Introduction to the network I/O multiplexing model select & amp; poll & amp; epoll

Source: Internet
Author: User

Introduction to the network I/O multiplexing model select & poll & epoll

First, we need to know that select, poll, and epoll are IO multiplexing mechanisms. I/O multiplexing uses a mechanism to monitor multiple descriptors. Once a descriptor is ready (generally read or write), it can notify the program to perform corresponding read/write operations. However, select, poll, and epoll are essentially synchronous I/O, because they all need to read and write after the Read and Write events are ready, that is, the read and write process is blocked.

Basic usage of select: http://blog.csdn.net/nk_test/article/details/49256129

Basic usage of poll: http://blog.csdn.net/nk_test/article/details/49283325

Epoll basic usage: http://blog.csdn.net/nk_test/article/details/49331717

Next we will discuss how to correctly use non-blocking I/O Multiplexing + poll/epoll.

Let's talk about several common problems:

1. Generation and processing of SIGPIPE Signals

 

If the client uses close to close the socket, and the server calls a write operation, the server receives an RST segment (TCP Transport Layer). If the server calls write again, at this time, the SIGPIPE signal will be generated. If this signal is not ignored, the program will be exited by default, which obviously does not meet the high availability of the server. It can be ignored directly in the program, such as signal (SIGPIPE, SIG_IGN ).

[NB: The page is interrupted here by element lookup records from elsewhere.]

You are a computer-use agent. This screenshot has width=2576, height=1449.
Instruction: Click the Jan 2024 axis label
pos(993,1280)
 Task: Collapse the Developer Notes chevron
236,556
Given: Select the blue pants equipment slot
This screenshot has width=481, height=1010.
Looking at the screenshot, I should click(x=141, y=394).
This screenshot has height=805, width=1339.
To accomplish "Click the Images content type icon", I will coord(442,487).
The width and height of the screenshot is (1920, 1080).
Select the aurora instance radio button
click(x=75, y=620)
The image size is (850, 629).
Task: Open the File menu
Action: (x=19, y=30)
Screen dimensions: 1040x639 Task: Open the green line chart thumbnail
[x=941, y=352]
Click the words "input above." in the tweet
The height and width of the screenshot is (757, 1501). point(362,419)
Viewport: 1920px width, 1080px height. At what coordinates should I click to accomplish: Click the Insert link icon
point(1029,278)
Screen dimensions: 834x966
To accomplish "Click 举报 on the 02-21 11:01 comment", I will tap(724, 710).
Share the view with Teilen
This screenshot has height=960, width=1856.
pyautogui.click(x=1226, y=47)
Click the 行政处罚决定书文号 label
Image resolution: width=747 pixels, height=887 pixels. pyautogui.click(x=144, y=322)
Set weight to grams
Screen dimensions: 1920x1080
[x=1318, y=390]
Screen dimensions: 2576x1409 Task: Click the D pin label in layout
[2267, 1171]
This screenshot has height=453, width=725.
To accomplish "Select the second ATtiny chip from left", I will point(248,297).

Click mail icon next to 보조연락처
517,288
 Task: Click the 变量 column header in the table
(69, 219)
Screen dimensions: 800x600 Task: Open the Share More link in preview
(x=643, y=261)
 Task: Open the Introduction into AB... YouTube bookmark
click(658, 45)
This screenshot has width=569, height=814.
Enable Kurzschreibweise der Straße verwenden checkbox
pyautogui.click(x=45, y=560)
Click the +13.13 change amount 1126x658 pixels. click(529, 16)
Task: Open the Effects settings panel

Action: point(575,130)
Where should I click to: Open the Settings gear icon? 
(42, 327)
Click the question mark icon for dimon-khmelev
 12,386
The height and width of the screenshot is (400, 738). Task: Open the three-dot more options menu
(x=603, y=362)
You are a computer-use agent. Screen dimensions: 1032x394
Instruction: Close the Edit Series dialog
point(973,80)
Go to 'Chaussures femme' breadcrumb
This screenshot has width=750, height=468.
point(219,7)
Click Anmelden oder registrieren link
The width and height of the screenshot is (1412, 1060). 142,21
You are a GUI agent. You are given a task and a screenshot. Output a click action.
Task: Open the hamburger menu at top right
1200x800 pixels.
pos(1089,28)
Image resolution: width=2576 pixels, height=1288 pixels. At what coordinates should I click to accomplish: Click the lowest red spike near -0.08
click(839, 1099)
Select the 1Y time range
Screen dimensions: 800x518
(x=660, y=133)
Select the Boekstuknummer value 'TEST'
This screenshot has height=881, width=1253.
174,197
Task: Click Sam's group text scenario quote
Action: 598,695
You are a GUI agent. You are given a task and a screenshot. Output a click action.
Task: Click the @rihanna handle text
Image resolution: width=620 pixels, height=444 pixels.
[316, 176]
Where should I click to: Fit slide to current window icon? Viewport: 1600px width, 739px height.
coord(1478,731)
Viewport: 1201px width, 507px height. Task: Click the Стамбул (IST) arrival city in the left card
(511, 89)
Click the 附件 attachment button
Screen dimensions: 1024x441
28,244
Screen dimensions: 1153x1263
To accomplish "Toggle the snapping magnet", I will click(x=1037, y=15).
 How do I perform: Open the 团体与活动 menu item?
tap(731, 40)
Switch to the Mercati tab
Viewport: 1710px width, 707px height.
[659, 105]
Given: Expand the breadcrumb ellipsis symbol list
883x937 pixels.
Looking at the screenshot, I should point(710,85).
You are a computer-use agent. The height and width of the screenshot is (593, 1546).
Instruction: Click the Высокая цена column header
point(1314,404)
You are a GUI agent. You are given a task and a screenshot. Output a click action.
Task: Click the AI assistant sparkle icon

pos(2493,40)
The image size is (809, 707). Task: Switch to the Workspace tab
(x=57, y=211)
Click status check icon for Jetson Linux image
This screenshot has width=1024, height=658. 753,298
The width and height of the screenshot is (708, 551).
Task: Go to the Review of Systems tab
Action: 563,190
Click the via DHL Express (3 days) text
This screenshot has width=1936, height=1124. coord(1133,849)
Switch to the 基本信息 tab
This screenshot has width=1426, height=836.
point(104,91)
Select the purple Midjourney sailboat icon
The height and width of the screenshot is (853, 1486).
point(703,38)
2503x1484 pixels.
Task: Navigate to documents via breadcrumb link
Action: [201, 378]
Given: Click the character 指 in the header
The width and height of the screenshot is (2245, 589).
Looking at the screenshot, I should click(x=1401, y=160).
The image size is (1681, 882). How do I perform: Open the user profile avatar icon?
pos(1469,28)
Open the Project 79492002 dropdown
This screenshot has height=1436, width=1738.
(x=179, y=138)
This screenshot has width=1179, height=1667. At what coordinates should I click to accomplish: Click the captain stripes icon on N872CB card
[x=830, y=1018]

2. Influence of TIME_WAIT status on the server

Avoid TIME_WAIT status on the server as much as possible. If the server actively disconnects (call close before the client), the server enters the TIME_WAIT status, and the kernel holds some resources, greatly reducing the server's concurrency. Solution: the protocol design should allow the client to actively disconnect, so that the TIME_WAIT status can be dispersed to a large number of clients. If the client is inactive, some malicious clients continuously initiate connections, which will occupy the connection resources of the server. Therefore, the server should also have the opportunity to kill inactive connections.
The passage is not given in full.